My medical problems began aged 20 during my second year of university (2014). A few years after being misdiagnosed, I was diagnosed with Hypermobile Ehlers-Danlos Syndrome. I learned a lot about this condition from medical papers, charity websites and from the EDS community online.

I learned that in the future I may end up with comorbid conditions that included PoTS. Cue 2019 when I started to get dizzy every single day and had to lie down to stop myself from fainting.
In December 2019, I went to my GP, she wasn’t happy about my symptoms and was concerned for me. I had already been to her for blood pressure issues, and we knew it was related somehow. After that, I was referred to Cardiology at Liverpool Heart and Chest Hospital and I was pretty sure I had PoTS at this point but needed the tests to prove it. It was difficult for me having only ever passed out one time when I was a little kid which I later learned was a Reflex Anoxic Seizure.
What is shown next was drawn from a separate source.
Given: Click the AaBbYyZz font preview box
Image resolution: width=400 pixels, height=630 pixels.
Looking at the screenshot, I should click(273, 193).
In April 2020 I was admitted to the hospital briefly due to feeling like someone was sitting on my chest along with having recurrent chest pains. They discovered I was extremely dehydrated, and I had 4 bags of saline through a drip over about 18 hours. This was a clue to me having PoTS due to losing liquid easily and not having enough salt in me. My heart rate was sky high, and it took those 18 hours to get it down to ‘just a bit high’ rather than dangerously high.
Through the pandemic I had a range of different tests including a lot of ECGs, monitoring my blood pressure and a tilt table test. I passed out during the tilt table. How I described it to my partner was that after a few minutes I felt a bit strange, but I couldn’t put my finger on what it was. Then I started to get sleepy and kept closing my eyes and I was told to try to stay awake. The last thing that I remember was slurring the words “everything is going black” as my tunnel vision closed in and then I fainted. I was diagnosed with both PoTS and Vasovagal Syncope because during my test I went bradycardic which was unusual for me. Since this has only been one episode, I don’t tend to refer to it, I just refer to having PoTS because I’m mostly Tachycardic. My Cardiologist also agrees based on my previous ECG results and only ever talks about treating my PoTS.
Since around 2016 I’ve been an ambulatory wheelchair user and I’ve had to use my wheelchair when popping out to the shops or going on a ‘walk’ in a park because I cannot trust my body not to get dizzy or faint. I have passed out since my tilt table and the conclusion there was that I’m producing too much adrenaline. Recently I was in a shop and I almost passed out while in my wheelchair. I’ve never felt so unsafe before as I assumed that being sat down made me safe. Now even if I turn my head too quickly or too much at an angle (I’m hypermobile so I don’t know ‘normal’ limits) then I get pre-syncope.
These days I’m managing my symptoms with compression socks, beta-blockers, extra salt, drinking way more water than I used to as well as having isotonic drinks, particularly when doing anything that is more likely to trigger my symptoms. Sometimes I use dissolvable salt tablets but they’re not the nicest thing to drink.
I think the most upsetting thing about having PoTS and other chronic illnesses is other people’s perceptions, especially those who are non-disabled. Through my journey, I’ve had comments about how having too much salt is really bad for you, despite being prescribed it by my Cardiologist. I’ve had people tell me I just need to go on longer walks, but this completely ignores my chronic pain and fatigue. I think if some people aren’t really open to listening then there is no point in me using my energy to explain things. I’m hoping I can apply for a medical alert dog next year to help notify me when I’m going to pass out which would really help me be more independent. I’m slowly managing to understand how I can help manage my PoTS (and other conditions), but it does take a while as you need to make some life changes to adapt. Hopefully, with people’s stories on the PoTS website, it will help raise awareness for our condition.